Appeal from judgment of sentence of Court of Common Pleas of York County, Jan. T., 1969, No. 142, in case of Commonwealth of Pennsylvania v. Ervin T. Banks.

COUNSEL

Mark Woodbury, III, Assistant Public Defender, for appellant.

Jan M. Wiley, Assistant District Attorney, with him Harold N. Fitzkee, Jr., District Attorney, for Commonwealth, appellee.

Wright, P. J., Watkins, Montgomery, Jacobs, Hoffman, Spaulding, and Cercone, JJ. Opinion by Jacobs, J. Dissenting Opinion by Wright, P. J.

Author: Jacobs

[ 216 Pa. Super. Page 406]

The issue in this case is whether a criminal defendant is precluded by Pa. R. Crim. P. 1119(b) from raising a basic and fundamental error in the charge of the trial judge in his motion for a new trial where he did not in any manner object or except during the trial.
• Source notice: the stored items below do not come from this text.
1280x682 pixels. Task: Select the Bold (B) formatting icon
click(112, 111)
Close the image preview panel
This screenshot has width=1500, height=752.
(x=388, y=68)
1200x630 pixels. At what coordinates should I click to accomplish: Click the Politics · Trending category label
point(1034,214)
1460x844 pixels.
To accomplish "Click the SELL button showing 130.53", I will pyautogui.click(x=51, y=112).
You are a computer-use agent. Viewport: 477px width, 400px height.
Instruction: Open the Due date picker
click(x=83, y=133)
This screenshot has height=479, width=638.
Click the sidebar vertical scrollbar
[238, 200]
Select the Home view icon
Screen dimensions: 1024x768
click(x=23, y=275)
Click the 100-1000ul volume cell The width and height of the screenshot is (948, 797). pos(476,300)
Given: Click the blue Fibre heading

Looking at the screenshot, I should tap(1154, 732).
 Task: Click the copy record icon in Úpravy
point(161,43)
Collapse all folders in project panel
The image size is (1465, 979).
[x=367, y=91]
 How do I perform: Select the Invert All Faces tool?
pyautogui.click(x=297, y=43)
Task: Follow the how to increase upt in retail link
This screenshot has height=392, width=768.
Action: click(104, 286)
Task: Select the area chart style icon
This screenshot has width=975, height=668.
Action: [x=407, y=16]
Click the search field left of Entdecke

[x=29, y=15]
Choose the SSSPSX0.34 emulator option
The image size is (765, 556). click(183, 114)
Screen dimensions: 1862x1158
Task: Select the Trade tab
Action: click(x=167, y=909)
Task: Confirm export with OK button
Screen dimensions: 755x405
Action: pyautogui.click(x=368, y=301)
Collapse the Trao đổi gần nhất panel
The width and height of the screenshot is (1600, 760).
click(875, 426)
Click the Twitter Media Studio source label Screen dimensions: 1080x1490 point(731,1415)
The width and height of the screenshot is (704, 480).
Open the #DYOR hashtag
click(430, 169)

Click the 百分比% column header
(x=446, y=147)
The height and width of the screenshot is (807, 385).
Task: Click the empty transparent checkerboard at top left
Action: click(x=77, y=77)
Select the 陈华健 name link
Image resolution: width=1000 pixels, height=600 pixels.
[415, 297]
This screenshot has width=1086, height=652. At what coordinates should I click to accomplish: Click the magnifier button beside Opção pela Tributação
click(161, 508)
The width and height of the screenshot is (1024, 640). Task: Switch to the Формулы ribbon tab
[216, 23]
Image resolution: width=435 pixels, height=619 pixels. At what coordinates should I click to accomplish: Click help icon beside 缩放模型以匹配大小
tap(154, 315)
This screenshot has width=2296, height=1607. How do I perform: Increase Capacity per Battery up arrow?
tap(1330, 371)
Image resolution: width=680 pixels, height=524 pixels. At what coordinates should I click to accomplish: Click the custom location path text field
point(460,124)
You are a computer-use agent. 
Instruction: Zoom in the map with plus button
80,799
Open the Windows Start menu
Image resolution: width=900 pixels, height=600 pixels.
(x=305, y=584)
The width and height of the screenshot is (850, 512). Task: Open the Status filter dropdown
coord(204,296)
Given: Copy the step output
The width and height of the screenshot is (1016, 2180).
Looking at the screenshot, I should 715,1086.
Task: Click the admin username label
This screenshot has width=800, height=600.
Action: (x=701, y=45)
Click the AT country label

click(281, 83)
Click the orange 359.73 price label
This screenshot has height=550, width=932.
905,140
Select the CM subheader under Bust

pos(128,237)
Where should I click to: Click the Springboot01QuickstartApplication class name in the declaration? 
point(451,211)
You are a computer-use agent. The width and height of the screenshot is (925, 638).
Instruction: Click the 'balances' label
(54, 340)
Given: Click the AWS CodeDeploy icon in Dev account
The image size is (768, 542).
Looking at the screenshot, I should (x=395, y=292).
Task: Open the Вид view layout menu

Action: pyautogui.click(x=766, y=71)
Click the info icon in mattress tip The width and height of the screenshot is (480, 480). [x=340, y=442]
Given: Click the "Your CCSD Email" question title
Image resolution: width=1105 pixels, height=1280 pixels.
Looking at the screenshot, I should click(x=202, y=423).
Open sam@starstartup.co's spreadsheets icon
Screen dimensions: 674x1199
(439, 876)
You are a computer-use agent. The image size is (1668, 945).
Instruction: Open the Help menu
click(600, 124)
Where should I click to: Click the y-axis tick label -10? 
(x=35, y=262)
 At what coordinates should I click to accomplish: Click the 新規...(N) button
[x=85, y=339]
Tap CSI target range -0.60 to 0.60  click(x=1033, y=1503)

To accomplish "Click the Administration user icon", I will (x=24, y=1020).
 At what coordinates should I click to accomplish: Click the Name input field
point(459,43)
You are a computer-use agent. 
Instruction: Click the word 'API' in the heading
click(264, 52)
Appellant was convicted by a jury on two counts of simple assault and battery and acquitted on one in a trial concluded on May 14, 1969. The events giving

[ 216 Pa. Super. Page 407]

    rise to the charges occurred on a sidewalk outside a restaurant in the City of York. No weapons were involved, only fists. Appellant engaged in a fight with one Terry Lippert which resulted in Lippert being knocked down. At that point a friend of Lippert's, Norman Lightner, and a bystander, Dennis Smith, intervened. Appellant was acquitted of assaulting Lippert but convicted of assaulting Lightner and Smith.

The defendant alleged self-defense. In its charge the lower court said defendant was under a duty to retreat before using force to defend himself, and that if he had an opportunity to retreat and did not avail himself of the opportunity he could not assert self-defense.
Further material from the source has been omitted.